My resolve was tested that night. “I don’t want schnitzel,” my 3-year-old screamed as she flung a piece of chicken into the next room. “I want pasta!” “Chicken soup is yucky,” my five-year-old, who loves soup, chimed in. “I’m eating yogurt for dinner.”
I had just finished a weeklong intensive course in feeding therapy and I was feeling inspired and empowered to use my new skills to start making changes in my own home. My picky kids would be my guinea pigs and then I would take my newfound knowledge into the world of early intervention and save young kids from a life of poor feeding skills and picky eating.
But things were not off to a good start. I needed to regain control of the situation and quickly. I drew on my last vestiges of calm, stated my expectations, and focused on the enjoyable meal I wanted to have.

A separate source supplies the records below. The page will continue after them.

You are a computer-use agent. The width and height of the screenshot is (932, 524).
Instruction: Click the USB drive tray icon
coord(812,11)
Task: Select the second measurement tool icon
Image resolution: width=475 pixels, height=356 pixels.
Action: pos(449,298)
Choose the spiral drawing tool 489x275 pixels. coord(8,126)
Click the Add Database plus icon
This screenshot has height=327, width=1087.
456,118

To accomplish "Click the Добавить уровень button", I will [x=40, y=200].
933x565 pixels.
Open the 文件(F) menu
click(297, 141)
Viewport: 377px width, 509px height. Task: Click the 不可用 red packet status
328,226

To my three-year-old, I said, “I know you are our “Pasta Noa” (her name is Talia Noa) because you love pasta (note to self: maybe it’s time for a new nickname). Pasta is tasty and easy to eat. We will have pasta tomorrow. Today we have schnitzel and soup. You can choose what you like to have on your plate and anything else can go on the side of your plate.” Once her feelings were validated and the promise of pasta was in the air, my daughter settled for her bowl of soup albeit grudgingly. My eldest daughter loves animals so I focused on being playful with the food. “Look, I’m putting chicken fishies in the water and I’m going to catch them on my fishing rod.” I snagged a “fishie” on my fork, reeled it out of the soup, and popped it in my mouth. Well, my girls were not going to miss out on a chance to catch fish for dinner so they tucked right in. Ten minutes later, soup bowls were almost empty and the “fishies” were safely tucked in their tummies.
Mealtimes in my home don’t always look like this. And I don’t expect them to. I do expect mealtimes to be pleasant and enjoyable for everyone. The following are the top five ways to expose children to a new food, which I use in my home and with my clients; so that mealtimes can become a family time that everyone wants to participate in.

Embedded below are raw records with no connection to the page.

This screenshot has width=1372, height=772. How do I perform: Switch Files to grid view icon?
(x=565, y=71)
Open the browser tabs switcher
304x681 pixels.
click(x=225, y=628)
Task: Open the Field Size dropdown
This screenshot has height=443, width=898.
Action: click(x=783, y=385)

- The parent chooses what is being served. As long as you include a food that each child is likely to eat, and offer that food for everyone, you can relax and enjoy your meal. Kid only ate one slice of bread? That’s ok! Move on and talk about your day. Don’t turn your children into mini dictators by inviting power struggles over alternative dinner options. You may be a CEO or a very busy at-home mom. You may be a business owner or have a PhD. But you are not a short-order chef and your children will learn to accept this.

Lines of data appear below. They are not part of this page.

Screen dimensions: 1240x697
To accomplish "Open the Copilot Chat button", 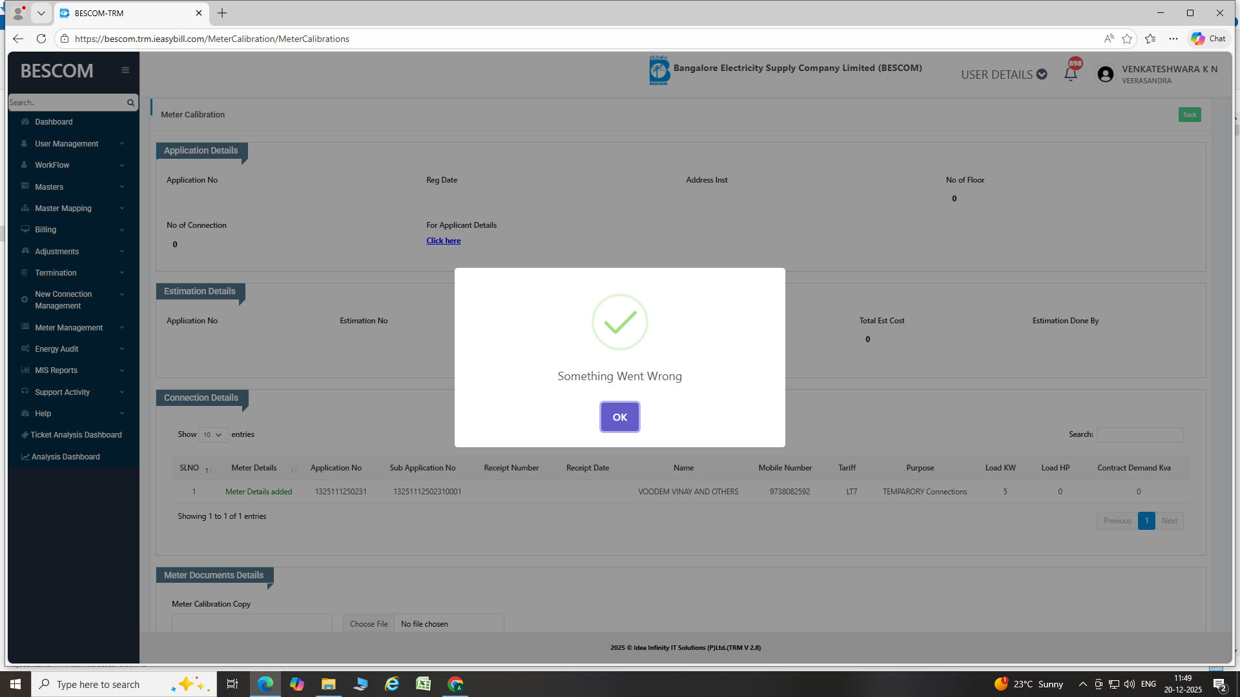I will pyautogui.click(x=1208, y=39).
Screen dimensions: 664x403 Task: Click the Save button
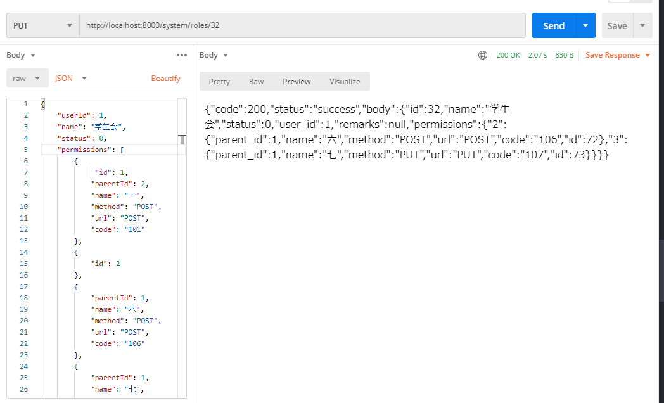coord(617,25)
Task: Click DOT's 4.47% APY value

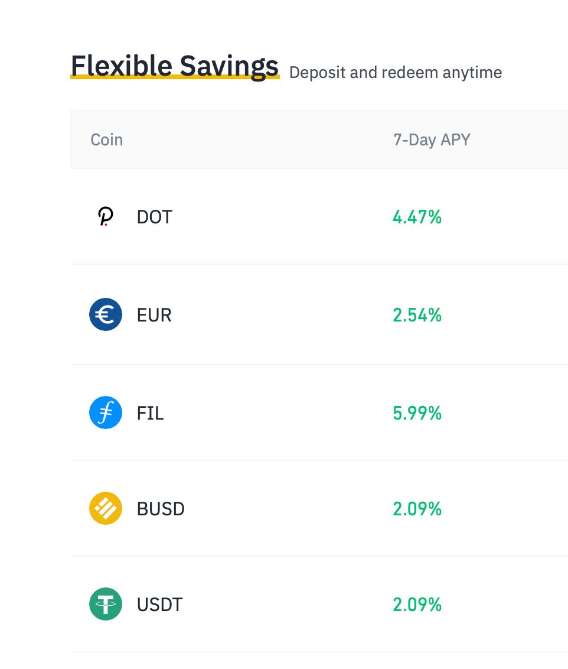Action: (x=417, y=217)
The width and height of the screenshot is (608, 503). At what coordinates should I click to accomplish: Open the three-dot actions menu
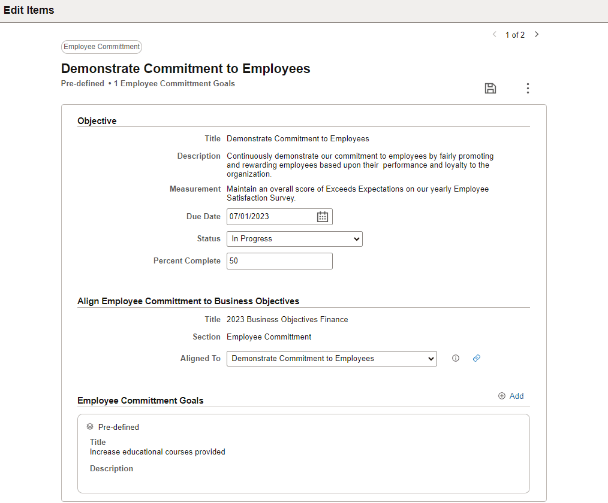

- Serve a variety of food and serve it often. If your children don’t see the food, they won’t touch it, smell it, or taste it. Present the food neutrally. Just say, “this is what I’m serving for supper” or “here you go!” If my children make faces or negative comments, I like to say, “Don’t yuck my yum!”, and then just move along. My kids love this line so much that they say it to each other. Scientists have discovered that children need to taste a food ten times to know if they like it. That’s where the line “an acquired taste” comes from. So give your kids time and ample exposure.
- Take food out of the package it comes in. Children become attracted to packaging and this is how they identify their favorite brands. This is an easy change that will help children be more flexible with the exact food products they will eat. Put it in a bowl, cup, or clear plastic bag. Then, when you buy a different brand or different version of their preferred food it will be easier for them to accept it.
- Offer an accepted food side by side with a new food that is very similar. Say your son only eats strawberry yogurt, place a small portion of his preferred yogurt on one side of his plate and a teaspoon of banana-strawberry yogurt on the other side. When children look at the new food and see its similarities to an accepted food, it helps them move past their fear of the new food and they are more likely to try it.
- Try the bridging technique. Parents tend to focus on what their child is not eating (hello vegetables and meat!) or what they wish their picky children would eat, like avocado and chia seeds. When parents practice bridging, they take note of what their child already enjoys and think of similar food to introduce. This way children can move on from Snacker crackers to whole wheat crackers, to toasted bread circles, to soft bread circles, and then to trying sandwiches.
Most important of all is to keep mealtimes pleasant and pressure-free. Offer new food with a dash of calm, a side of compassion, and a large serving of consistency.